───── RECORDS FOR THE EXERCISE ─────
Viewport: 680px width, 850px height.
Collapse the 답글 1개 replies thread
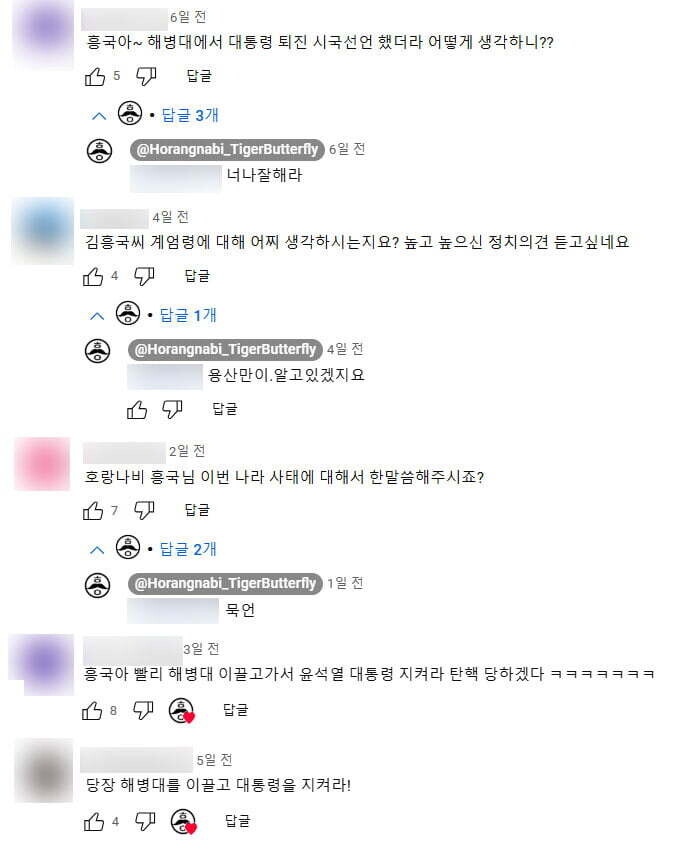point(152,315)
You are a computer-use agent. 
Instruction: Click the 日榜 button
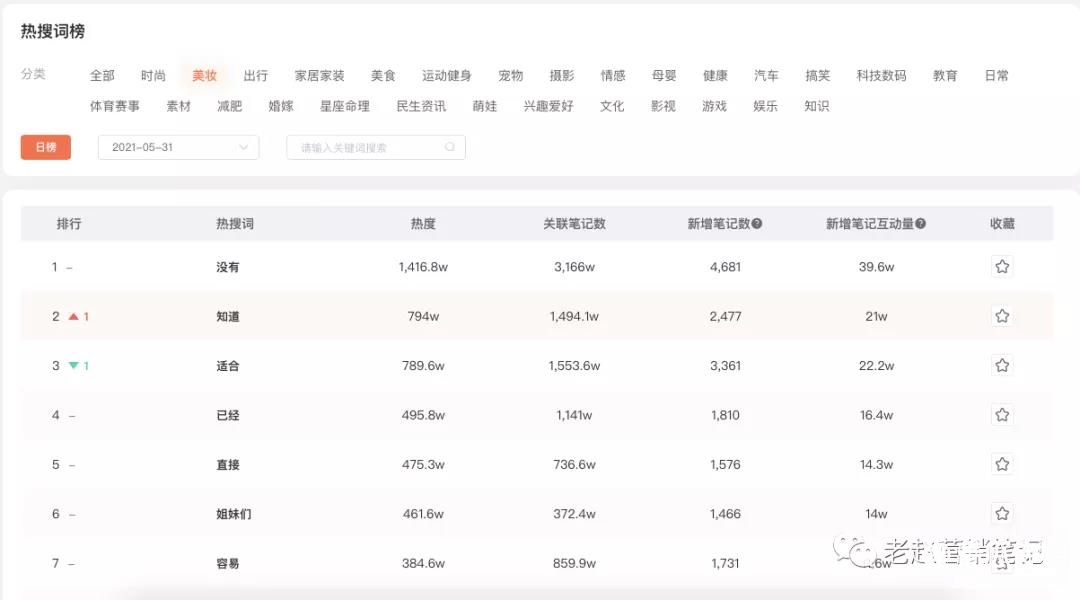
─────
● REQUIREMENT: Rewrite the material above with "Click" changed to "Select" and everything else left as is. Omit the pictures.

● EXPECTED ANSWER:
Viewport: 680px width, 850px height.
Collapse the 답글 1개 replies thread
point(152,315)
You are a computer-use agent. 
Instruction: Select the 日榜 button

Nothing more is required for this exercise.